WHAT YOU NEED TO DO: Produce the records again in full, exactly as shown below.

DATA SUPPLIED:

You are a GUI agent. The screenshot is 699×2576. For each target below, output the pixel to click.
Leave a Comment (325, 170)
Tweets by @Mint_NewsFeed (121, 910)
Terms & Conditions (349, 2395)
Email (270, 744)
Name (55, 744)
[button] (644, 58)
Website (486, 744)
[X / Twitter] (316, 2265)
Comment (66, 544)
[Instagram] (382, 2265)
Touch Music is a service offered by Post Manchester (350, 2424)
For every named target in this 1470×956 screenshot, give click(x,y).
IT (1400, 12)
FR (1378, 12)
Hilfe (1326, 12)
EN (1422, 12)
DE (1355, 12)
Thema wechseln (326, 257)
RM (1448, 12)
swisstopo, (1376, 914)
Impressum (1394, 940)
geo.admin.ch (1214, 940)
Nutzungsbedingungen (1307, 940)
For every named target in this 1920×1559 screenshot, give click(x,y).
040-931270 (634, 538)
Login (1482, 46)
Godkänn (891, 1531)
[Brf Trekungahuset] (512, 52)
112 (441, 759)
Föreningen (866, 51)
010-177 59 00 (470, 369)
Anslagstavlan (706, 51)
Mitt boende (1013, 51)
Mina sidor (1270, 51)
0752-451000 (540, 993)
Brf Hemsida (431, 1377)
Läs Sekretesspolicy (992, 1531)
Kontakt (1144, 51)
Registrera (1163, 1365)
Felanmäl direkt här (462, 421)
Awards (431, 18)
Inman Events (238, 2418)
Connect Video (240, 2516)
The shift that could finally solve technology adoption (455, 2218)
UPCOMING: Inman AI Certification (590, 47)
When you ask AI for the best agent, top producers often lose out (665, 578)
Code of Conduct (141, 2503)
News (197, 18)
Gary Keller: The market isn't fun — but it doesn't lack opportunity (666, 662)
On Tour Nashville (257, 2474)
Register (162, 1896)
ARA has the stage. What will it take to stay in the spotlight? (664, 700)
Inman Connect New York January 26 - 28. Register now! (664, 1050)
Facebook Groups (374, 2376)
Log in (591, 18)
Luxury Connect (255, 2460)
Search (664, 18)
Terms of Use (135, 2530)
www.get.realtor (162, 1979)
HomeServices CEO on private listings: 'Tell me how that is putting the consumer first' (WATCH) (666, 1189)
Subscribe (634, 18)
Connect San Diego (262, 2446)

REPLY TO THE TASK:
You are a GUI agent. The screenshot is 699×2576. For each target below, output the pixel to click.
Leave a Comment (325, 170)
Tweets by @Mint_NewsFeed (121, 910)
Terms & Conditions (349, 2395)
Email (270, 744)
Name (55, 744)
[button] (644, 58)
Website (486, 744)
[X / Twitter] (316, 2265)
Comment (66, 544)
[Instagram] (382, 2265)
Touch Music is a service offered by Post Manchester (350, 2424)
For every named target in this 1470×956 screenshot, give click(x,y).
IT (1400, 12)
FR (1378, 12)
Hilfe (1326, 12)
EN (1422, 12)
DE (1355, 12)
Thema wechseln (326, 257)
RM (1448, 12)
swisstopo, (1376, 914)
Impressum (1394, 940)
geo.admin.ch (1214, 940)
Nutzungsbedingungen (1307, 940)
For every named target in this 1920×1559 screenshot, give click(x,y).
040-931270 (634, 538)
Login (1482, 46)
Godkänn (891, 1531)
[Brf Trekungahuset] (512, 52)
112 (441, 759)
Föreningen (866, 51)
010-177 59 00 (470, 369)
Anslagstavlan (706, 51)
Mitt boende (1013, 51)
Mina sidor (1270, 51)
0752-451000 (540, 993)
Brf Hemsida (431, 1377)
Läs Sekretesspolicy (992, 1531)
Kontakt (1144, 51)
Registrera (1163, 1365)
Felanmäl direkt här (462, 421)
Awards (431, 18)
Inman Events (238, 2418)
Connect Video (240, 2516)
The shift that could finally solve technology adoption (455, 2218)
UPCOMING: Inman AI Certification (590, 47)
When you ask AI for the best agent, top producers often lose out (665, 578)
Code of Conduct (141, 2503)
News (197, 18)
Gary Keller: The market isn't fun — but it doesn't lack opportunity (666, 662)
On Tour Nashville (257, 2474)
Register (162, 1896)
ARA has the stage. What will it take to stay in the spotlight? (664, 700)
Inman Connect New York January 26 - 28. Register now! (664, 1050)
Facebook Groups (374, 2376)
Log in (591, 18)
Luxury Connect (255, 2460)
Search (664, 18)
Terms of Use (135, 2530)
www.get.realtor (162, 1979)
HomeServices CEO on private listings: 'Tell me how that is putting the consumer first' (WATCH) (666, 1189)
Subscribe (634, 18)
Connect San Diego (262, 2446)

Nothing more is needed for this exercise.